- [PROVIDED TEXT]:
Ho! I should add that with a strategy like that, no body would want to
work on bugs because their "apparent code production" would go down
big time. It's a loose-loose situation.

They should read about the Agile Methodology:
http://en.wikipedia.org/wiki/Agile_software_development

Programming is not like building a car. We cannot compare a line-
production with software development, unless you look how the line-
production itself is build. Once it is build, it doesn't change any
more. A working line-production is like a boxed software: done and
ready to work.

Good luck....

On Sep 8, 7:28 pm, P Rouleau <proulea...@gmail.com> wrote:
> That's also what my thinking.
>
> that remember me a story about a company, maybe IBM, that switched to
> a strategy of giving bonus to the developers based on the number of
> code line created. It was supposedly a mean to measure productivity.
> It only resulted in code-duplication. The developers copy-pasted the
> code instead of creating nice functions and re-using them. They went
> back a few years later. Sadly, they wasn't alone to do that mistake.
> It discouraging to see something similar in >2010.
>
> Anyway, what's the value of 1000 lines of code per hour if they
> contains bugs that take days to find later. I prefer 100 lines that
> works. That's left more time to do more test.
>
> Really, you should update your CV.
>
> On Sep 8, 10:48 am, Cathy Shapiro <cathyshap...@gmail.com> wrote:
>
>
>
>
>
>
>
> > My solution would be to find a new job!

- [STORED DATA]:
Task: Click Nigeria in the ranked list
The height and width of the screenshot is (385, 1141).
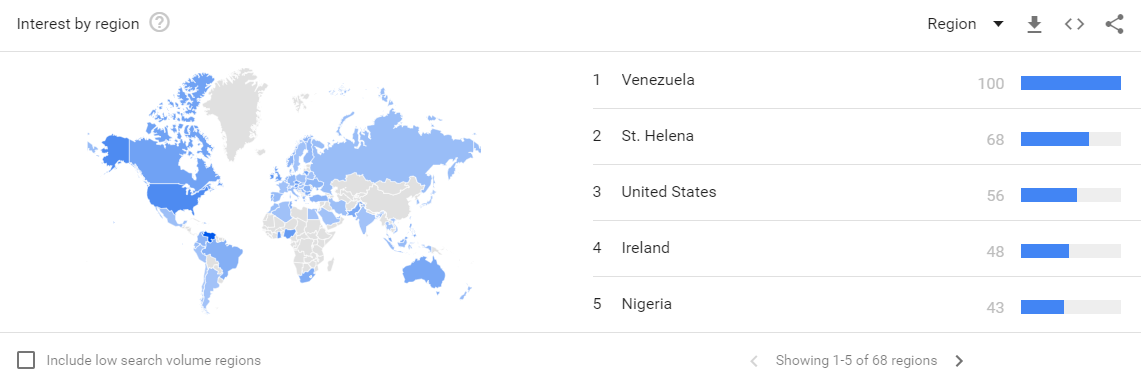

- [REQUESTS]:
a) Answer these questions from the email thread:
(i) What methodology does the writer say "they" should read about?
(ii) In the remembered company story, what were the developers' bonuses based on?
(iii) What solution does Cathy Shapiro's quoted message propose?
b) Extract a passage from the email thread word for word. Begin at the words "They should read" and stop after "Good luck....".
The material comes from a separate source and is not connected to the email thread.

- [SOLUTIONS TO THE TASKS]:
a)
(i) The Agile Methodology (Agile software development).
(ii) The number of code lines created.
(iii) Finding a new job.

b)
They should read about the Agile Methodology:
http://en.wikipedia.org/wiki/Agile_software_development

Programming is not like building a car. We cannot compare a line-
production with software development, unless you look how the line-
production itself is build. Once it is build, it doesn't change any
more. A working line-production is like a boxed software: done and
ready to work.

Good luck....